» PROBLEM STATEMENT
Repeat, word for word, the section of the Amy Klobuchar profile that begins at the words "But then, she's" and stops after the words "of their homes.".

» PASSAGE SHOWN
________________

The first two times Amy Klobuchar's famous father was arrested on a charge of drunken driving, she was just a kid. When it happened again, in 1993, she was an adult and a successful attorney. This time she could do something for him.
They met with an addiction counselor just days after Jim Klobuchar, a columnist for the Star Tribune, had prostate surgery. As he lay on a couch, she built her case: She described the birthdays he had missed, how she had searched for him when he disappeared from her college graduation, the times she had taken away his car keys, the damage that he had inflicted on his marriage.
Then she walked over and hugged him. "I love you, Dad," he recalls her saying. "But you have to change."
The determination she showed then is at full throttle now in the political fight of her life, a nationally watched U.S. Senate race.
She is facing a barrage of Republican ads attacking her eight-year record as Hennepin County's chief prosecutor, and juggling competing roles as a high-profile Democratic candidate and a mom worried about getting her 11-year-old daughter home to do schoolwork. Nevertheless, Klobuchar, 46, is hurtling down the final stretch of the campaign well ahead in polls.
But then, she's had her eye on the job, or one like it, for as long as she can remember.
A baby-sitting parade
Klobuchar jokes that her political career started the summer she was 11. She and two friends formed a baby-sitting club. Every afternoon they rounded up kids and paraded them through their Plymouth neighborhood to one of their homes.

________________

» RECORDED DATA

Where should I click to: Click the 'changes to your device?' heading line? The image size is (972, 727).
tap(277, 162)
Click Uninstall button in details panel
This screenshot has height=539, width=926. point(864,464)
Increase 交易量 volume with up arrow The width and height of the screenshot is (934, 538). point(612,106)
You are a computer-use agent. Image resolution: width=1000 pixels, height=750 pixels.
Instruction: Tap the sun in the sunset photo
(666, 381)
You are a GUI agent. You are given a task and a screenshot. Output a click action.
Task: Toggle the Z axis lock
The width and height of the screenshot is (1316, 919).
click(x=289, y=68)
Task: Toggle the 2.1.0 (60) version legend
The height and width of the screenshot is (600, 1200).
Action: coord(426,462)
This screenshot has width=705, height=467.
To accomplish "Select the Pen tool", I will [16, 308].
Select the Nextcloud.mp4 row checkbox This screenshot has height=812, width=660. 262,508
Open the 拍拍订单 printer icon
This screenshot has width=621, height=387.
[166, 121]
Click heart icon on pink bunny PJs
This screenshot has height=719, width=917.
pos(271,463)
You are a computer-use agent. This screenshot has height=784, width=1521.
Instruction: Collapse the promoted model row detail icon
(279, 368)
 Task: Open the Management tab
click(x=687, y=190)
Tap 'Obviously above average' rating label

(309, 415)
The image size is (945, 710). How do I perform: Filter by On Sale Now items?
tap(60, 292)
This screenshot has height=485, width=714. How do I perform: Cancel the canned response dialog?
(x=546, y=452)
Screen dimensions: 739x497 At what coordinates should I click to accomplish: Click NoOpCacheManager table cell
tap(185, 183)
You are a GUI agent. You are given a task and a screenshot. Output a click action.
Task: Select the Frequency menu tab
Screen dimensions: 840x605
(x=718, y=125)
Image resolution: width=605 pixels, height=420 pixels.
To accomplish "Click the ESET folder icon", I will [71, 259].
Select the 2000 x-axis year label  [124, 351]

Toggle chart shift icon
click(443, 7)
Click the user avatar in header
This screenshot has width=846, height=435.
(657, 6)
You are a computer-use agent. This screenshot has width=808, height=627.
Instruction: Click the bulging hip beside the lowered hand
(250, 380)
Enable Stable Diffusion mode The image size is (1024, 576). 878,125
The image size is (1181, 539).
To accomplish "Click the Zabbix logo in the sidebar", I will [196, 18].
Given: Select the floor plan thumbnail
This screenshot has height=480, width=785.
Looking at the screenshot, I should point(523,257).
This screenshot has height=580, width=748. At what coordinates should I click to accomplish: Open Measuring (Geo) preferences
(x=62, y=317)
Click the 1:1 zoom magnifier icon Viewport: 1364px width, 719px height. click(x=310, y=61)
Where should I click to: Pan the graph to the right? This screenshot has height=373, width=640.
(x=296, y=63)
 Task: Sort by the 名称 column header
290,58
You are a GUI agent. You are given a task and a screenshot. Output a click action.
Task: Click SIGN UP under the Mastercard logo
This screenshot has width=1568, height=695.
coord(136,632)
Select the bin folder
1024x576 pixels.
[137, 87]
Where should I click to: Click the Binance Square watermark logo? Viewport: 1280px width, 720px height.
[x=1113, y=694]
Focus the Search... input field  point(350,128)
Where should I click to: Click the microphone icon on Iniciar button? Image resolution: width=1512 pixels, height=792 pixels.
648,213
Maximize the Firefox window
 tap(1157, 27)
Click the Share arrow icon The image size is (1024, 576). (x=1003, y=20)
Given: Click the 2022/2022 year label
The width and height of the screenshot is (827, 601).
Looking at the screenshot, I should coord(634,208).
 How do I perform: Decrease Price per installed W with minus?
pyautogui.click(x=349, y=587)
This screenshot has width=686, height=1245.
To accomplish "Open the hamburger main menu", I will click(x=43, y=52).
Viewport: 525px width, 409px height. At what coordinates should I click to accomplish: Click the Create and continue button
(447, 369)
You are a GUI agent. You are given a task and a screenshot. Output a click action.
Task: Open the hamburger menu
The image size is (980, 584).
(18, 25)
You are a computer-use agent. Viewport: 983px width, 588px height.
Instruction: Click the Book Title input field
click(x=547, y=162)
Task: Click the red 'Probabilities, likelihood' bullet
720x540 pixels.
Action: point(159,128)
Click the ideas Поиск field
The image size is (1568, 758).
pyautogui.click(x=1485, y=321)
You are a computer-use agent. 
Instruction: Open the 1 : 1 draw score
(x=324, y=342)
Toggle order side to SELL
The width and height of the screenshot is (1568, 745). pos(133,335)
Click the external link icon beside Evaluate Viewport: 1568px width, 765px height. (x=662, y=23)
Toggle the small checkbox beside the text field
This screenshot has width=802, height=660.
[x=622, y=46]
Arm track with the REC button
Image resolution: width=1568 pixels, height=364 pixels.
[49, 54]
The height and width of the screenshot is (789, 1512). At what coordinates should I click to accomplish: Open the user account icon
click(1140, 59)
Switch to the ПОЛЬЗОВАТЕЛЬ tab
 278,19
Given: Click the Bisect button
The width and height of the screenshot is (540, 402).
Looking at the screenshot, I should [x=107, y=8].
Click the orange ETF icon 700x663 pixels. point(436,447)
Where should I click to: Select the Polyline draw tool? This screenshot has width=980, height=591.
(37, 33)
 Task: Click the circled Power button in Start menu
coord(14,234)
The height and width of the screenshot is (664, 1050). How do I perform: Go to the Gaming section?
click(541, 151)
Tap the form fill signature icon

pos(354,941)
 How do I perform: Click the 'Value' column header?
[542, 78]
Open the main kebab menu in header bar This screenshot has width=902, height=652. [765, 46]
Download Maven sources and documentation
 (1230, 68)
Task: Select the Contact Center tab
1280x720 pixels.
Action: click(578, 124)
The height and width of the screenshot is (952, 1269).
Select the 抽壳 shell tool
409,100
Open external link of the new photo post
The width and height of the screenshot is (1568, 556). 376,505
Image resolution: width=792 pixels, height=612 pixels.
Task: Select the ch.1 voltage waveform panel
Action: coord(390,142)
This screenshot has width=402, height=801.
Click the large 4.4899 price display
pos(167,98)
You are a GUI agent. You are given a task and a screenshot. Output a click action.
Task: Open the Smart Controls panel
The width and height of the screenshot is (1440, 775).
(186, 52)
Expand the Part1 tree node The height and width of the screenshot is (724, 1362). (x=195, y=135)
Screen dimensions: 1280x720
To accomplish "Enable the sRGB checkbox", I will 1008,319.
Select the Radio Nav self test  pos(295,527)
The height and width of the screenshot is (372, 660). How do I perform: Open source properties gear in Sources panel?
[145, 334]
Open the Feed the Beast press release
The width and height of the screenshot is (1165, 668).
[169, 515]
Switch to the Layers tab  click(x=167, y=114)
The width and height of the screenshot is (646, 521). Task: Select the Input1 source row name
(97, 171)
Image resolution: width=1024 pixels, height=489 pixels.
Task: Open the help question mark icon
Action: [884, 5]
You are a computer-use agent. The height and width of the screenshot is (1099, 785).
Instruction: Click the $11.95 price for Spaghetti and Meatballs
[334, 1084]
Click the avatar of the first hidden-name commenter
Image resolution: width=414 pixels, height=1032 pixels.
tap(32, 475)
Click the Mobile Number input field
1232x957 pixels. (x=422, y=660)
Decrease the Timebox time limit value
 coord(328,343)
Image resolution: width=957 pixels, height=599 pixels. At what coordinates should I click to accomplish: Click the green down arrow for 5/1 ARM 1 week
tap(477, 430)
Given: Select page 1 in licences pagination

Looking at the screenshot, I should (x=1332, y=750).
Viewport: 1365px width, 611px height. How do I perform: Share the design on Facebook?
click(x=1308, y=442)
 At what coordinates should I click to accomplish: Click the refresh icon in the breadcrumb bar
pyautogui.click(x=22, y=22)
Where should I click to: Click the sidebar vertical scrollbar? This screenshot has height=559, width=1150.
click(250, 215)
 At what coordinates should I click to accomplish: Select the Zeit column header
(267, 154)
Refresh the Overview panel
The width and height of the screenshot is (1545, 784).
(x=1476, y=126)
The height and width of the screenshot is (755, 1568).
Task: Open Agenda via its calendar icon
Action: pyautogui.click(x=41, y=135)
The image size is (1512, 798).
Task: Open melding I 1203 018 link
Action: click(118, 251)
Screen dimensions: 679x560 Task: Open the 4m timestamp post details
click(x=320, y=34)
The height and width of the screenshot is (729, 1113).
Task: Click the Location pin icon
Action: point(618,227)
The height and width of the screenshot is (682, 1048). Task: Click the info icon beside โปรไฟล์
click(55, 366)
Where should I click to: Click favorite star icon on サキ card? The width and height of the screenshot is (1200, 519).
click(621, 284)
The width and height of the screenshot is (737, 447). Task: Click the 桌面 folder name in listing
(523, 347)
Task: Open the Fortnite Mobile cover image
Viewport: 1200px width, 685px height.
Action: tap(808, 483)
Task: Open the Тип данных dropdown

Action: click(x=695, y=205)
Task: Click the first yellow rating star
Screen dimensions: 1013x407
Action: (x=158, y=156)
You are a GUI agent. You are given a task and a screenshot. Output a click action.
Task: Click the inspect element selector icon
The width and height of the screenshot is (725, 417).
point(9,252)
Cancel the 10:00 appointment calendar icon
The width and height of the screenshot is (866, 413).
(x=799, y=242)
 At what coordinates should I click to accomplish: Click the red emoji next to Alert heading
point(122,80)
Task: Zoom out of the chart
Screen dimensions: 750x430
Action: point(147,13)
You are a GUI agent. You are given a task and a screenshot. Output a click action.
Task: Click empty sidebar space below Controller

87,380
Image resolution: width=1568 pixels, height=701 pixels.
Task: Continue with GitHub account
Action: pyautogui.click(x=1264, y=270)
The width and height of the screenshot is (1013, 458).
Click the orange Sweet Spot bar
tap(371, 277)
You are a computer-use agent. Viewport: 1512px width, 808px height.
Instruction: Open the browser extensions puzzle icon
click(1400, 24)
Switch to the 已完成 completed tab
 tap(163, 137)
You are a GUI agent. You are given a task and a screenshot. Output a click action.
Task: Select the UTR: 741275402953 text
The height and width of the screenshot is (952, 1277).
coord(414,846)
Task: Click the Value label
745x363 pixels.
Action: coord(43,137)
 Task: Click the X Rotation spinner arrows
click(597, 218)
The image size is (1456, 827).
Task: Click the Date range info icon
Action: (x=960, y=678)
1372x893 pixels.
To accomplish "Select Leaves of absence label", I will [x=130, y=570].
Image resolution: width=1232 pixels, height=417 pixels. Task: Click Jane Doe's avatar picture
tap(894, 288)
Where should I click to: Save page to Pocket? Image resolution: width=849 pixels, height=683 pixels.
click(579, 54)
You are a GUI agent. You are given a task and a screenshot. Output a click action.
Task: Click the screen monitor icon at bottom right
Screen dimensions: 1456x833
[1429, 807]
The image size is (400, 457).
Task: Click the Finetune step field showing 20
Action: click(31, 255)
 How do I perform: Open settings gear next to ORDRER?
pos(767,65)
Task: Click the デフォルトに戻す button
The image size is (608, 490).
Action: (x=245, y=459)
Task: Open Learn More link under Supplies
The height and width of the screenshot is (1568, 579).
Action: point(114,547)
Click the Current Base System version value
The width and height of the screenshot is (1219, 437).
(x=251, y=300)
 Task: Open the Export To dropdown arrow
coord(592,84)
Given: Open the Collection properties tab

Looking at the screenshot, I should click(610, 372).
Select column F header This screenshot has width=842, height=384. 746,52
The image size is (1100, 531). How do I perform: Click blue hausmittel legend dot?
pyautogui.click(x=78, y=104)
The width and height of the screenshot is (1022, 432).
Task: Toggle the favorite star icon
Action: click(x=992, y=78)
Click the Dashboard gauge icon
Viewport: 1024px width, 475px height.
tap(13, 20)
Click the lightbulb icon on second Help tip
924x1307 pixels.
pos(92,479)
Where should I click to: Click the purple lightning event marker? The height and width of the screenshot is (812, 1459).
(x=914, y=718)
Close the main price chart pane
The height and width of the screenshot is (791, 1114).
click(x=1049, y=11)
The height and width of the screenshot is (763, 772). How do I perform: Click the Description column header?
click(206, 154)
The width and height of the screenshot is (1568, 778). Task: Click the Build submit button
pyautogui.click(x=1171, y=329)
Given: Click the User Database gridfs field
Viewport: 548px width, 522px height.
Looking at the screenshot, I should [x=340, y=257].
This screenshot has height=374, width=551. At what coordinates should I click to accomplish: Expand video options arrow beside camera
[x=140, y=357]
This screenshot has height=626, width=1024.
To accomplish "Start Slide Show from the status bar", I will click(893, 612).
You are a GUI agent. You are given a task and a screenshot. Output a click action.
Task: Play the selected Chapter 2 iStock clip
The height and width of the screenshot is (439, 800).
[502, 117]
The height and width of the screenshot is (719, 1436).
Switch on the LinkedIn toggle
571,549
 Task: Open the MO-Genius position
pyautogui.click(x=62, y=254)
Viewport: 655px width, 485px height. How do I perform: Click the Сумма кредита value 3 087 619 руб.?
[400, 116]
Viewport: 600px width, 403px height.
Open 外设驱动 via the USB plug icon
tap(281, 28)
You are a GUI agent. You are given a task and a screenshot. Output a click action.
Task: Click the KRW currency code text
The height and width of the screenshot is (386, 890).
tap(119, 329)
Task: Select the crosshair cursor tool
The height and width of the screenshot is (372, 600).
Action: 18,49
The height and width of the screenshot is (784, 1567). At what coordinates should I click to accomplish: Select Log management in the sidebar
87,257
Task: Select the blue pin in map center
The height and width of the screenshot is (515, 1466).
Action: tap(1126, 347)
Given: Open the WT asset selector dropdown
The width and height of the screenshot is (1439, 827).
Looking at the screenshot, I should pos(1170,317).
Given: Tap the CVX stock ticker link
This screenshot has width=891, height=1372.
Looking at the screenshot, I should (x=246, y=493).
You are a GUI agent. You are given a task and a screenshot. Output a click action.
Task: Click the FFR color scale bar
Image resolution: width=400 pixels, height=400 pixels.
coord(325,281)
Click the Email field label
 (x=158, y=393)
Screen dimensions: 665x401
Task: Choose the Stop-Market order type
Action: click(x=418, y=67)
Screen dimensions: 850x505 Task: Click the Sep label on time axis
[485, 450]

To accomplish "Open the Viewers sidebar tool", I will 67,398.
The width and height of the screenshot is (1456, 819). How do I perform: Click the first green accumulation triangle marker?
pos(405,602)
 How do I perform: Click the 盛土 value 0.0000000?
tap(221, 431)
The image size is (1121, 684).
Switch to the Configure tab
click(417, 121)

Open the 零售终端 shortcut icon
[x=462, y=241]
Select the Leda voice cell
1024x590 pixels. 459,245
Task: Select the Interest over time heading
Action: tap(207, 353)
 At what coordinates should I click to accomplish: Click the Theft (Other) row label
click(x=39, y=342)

________________

» SOLVED EXERCISE
But then, she's had her eye on the job, or one like it, for as long as she can remember.
A baby-sitting parade
Klobuchar jokes that her political career started the summer she was 11. She and two friends formed a baby-sitting club. Every afternoon they rounded up kids and paraded them through their Plymouth neighborhood to one of their homes.